Compare to parameterization as 1 5x5

We know this should be pretty much perfect, so how does the above compare to a 5x5?

In [9]:
lbest, bestw_1_5x5_lh = find_ws(impulse16, xb[1], k=5, n=1, iters=100)

# Get the output by passing impulse to network
x = torch.zeros(1,1,16,16)
x[0,0,8,8] = 1
for w in bestw_1_5x5_lh:
    x = F.conv2d(x, torch.tensor(w), padding=w.shape[-1]//2)
y_hat = x.detach().cpu().numpy()[0,0]

fig, ax = plt.subplots(1,3, figsize=(9,4),
                       subplot_kw={'xticks':[], 'yticks':[]})
ax[0].imshow(y_target, vmin=-5, vmax=5)
ax[1].imshow(y_hat, vmin=-5, vmax=5)
ax[2].imshow(y_target-y_hat, vmin=-.5, vmax=0.5)

fig.suptitle('MSE of final solution: {:.2e}'.format(
    np.mean((y_target - y_hat)**2)));

Compare to 3 3x3 kernels

lbest, bestw_3_3x3_lh = find_ws(impulse16, xb[1], k=3, n=3, iters=100, λ=500)

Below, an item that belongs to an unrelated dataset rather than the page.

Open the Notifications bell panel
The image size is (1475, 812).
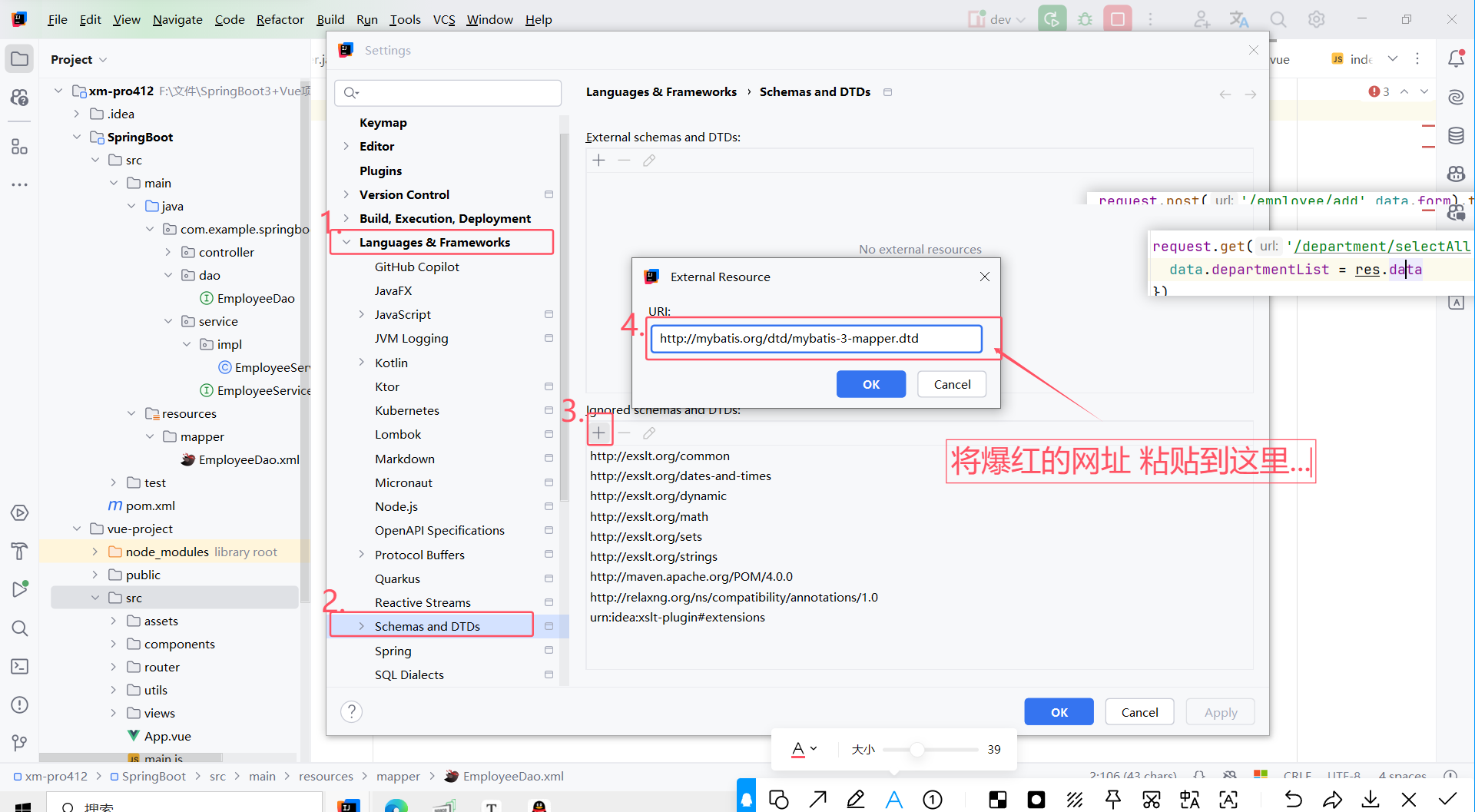[1457, 58]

# Get the output by passing impulse to network
net = MyNet()
y_hat = net(impulse16).detach().cpu().numpy()[0,0]
y_target = torch.tensor(xb[1], dtype=torch.float32, device=dev)
y_target = ((y_target-y_target.mean())/y_target.std()).cpu().numpy()

# Plot
fig, ax = plt.subplots(1,3, figsize=(9,4),
                       subplot_kw={'xticks':[], 'yticks':[]})
ax[0].imshow(y_target, vmin=-5, vmax=5)
ax[1].imshow(y_hat, vmin=-5, vmax=5)
ax[2].imshow(y_target-y_hat, vmin=-.5, vmax=0.5)
fig.suptitle('MSE of final solution: {:.2e}'.format(
    np.mean((y_target - y_hat)**2)));

Try a different filter

For finality, let us also try the ll filter. Again we’ll go back to the design with 2 3x3 filters instead of 1 5x5 or 3 3x3’s

lbest, bestw_2_3x3_ll = find_ws(impulse16, xb[0], k=3, n=2, iters=100, λ=1000, λ2=0)

# Get the output by passing impulse to network
net = MyNet()
y_hat = net(impulse16).detach().cpu().numpy()[0,0]
y_target = torch.tensor(xb[0], dtype=torch.float32, device=dev)
y_target = ((y_target-y_target.mean())/y_target.std()).cpu().numpy()

# Plot
fig, ax = plt.subplots(1,3, figsize=(9,4),
                       subplot_kw={'xticks':[], 'yticks':[]})
ax[0].imshow(y_target, vmin=-5, vmax=5)
ax[1].imshow(y_hat, vmin=-5, vmax=5)
ax[2].imshow(y_target-y_hat, vmin=-.5, vmax=0.5)
fig.suptitle('MSE of final solution: {:.2e}'.format(
    np.mean((y_target - y_hat)**2)));


We have shown how it is possible to factorize some larger filters as convolutions of smaller filters. Note that we haven’t discussed a lot of the hyperparameter search done for the different weight factors between MSE loss, l2 loss and admissibility as well as the learning rate. These are not necessarily easy to find, and some optimization may need to be done if repeating on your own filters.